_Written instruction_.
Please write out each of the rows below with no change to any character.

_Entries shown_.
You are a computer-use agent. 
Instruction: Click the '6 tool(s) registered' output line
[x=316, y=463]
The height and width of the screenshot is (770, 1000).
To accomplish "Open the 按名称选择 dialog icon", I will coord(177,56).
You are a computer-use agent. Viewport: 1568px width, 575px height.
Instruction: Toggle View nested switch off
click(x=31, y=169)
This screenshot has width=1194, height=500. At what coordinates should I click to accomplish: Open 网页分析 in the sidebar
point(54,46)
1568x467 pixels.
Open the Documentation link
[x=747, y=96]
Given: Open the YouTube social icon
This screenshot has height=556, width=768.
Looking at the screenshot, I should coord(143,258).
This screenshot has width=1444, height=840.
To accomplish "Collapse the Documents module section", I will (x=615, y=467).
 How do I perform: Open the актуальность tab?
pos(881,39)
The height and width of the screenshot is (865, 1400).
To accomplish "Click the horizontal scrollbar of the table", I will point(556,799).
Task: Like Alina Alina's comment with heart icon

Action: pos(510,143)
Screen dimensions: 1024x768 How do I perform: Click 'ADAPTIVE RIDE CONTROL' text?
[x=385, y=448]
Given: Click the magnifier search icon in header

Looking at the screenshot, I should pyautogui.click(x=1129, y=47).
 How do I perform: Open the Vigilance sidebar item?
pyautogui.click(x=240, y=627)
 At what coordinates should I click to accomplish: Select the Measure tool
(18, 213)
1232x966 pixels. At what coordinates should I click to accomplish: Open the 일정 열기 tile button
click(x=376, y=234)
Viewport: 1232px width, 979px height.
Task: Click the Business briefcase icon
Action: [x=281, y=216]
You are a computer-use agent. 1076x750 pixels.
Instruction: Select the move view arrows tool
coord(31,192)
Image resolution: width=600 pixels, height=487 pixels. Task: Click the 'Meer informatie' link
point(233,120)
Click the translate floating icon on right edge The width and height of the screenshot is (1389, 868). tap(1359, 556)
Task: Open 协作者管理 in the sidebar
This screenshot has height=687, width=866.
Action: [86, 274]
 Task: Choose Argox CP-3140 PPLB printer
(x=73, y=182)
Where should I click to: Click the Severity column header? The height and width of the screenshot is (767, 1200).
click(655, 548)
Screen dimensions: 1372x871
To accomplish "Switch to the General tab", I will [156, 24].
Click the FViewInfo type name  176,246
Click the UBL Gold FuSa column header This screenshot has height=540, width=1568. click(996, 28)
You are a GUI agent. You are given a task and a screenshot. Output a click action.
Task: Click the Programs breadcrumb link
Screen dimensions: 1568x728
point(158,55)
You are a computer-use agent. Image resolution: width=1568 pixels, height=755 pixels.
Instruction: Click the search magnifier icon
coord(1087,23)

_Solution to this exercise_.
You are a computer-use agent. 
Instruction: Click the '6 tool(s) registered' output line
[x=316, y=463]
The height and width of the screenshot is (770, 1000).
To accomplish "Open the 按名称选择 dialog icon", I will coord(177,56).
You are a computer-use agent. Viewport: 1568px width, 575px height.
Instruction: Toggle View nested switch off
click(x=31, y=169)
This screenshot has width=1194, height=500. At what coordinates should I click to accomplish: Open 网页分析 in the sidebar
point(54,46)
1568x467 pixels.
Open the Documentation link
[x=747, y=96]
Given: Open the YouTube social icon
This screenshot has height=556, width=768.
Looking at the screenshot, I should coord(143,258).
This screenshot has width=1444, height=840.
To accomplish "Collapse the Documents module section", I will (x=615, y=467).
 How do I perform: Open the актуальность tab?
pos(881,39)
The height and width of the screenshot is (865, 1400).
To accomplish "Click the horizontal scrollbar of the table", I will point(556,799).
Task: Like Alina Alina's comment with heart icon

Action: pos(510,143)
Screen dimensions: 1024x768 How do I perform: Click 'ADAPTIVE RIDE CONTROL' text?
[x=385, y=448]
Given: Click the magnifier search icon in header

Looking at the screenshot, I should pyautogui.click(x=1129, y=47).
 How do I perform: Open the Vigilance sidebar item?
pyautogui.click(x=240, y=627)
 At what coordinates should I click to accomplish: Select the Measure tool
(18, 213)
1232x966 pixels. At what coordinates should I click to accomplish: Open the 일정 열기 tile button
click(x=376, y=234)
Viewport: 1232px width, 979px height.
Task: Click the Business briefcase icon
Action: [x=281, y=216]
You are a computer-use agent. 1076x750 pixels.
Instruction: Select the move view arrows tool
coord(31,192)
Image resolution: width=600 pixels, height=487 pixels. Task: Click the 'Meer informatie' link
point(233,120)
Click the translate floating icon on right edge The width and height of the screenshot is (1389, 868). tap(1359, 556)
Task: Open 协作者管理 in the sidebar
This screenshot has height=687, width=866.
Action: [86, 274]
 Task: Choose Argox CP-3140 PPLB printer
(x=73, y=182)
Where should I click to: Click the Severity column header? The height and width of the screenshot is (767, 1200).
click(655, 548)
Screen dimensions: 1372x871
To accomplish "Switch to the General tab", I will [156, 24].
Click the FViewInfo type name  176,246
Click the UBL Gold FuSa column header This screenshot has height=540, width=1568. click(996, 28)
You are a GUI agent. You are given a task and a screenshot. Output a click action.
Task: Click the Programs breadcrumb link
Screen dimensions: 1568x728
point(158,55)
You are a computer-use agent. Image resolution: width=1568 pixels, height=755 pixels.
Instruction: Click the search magnifier icon
coord(1087,23)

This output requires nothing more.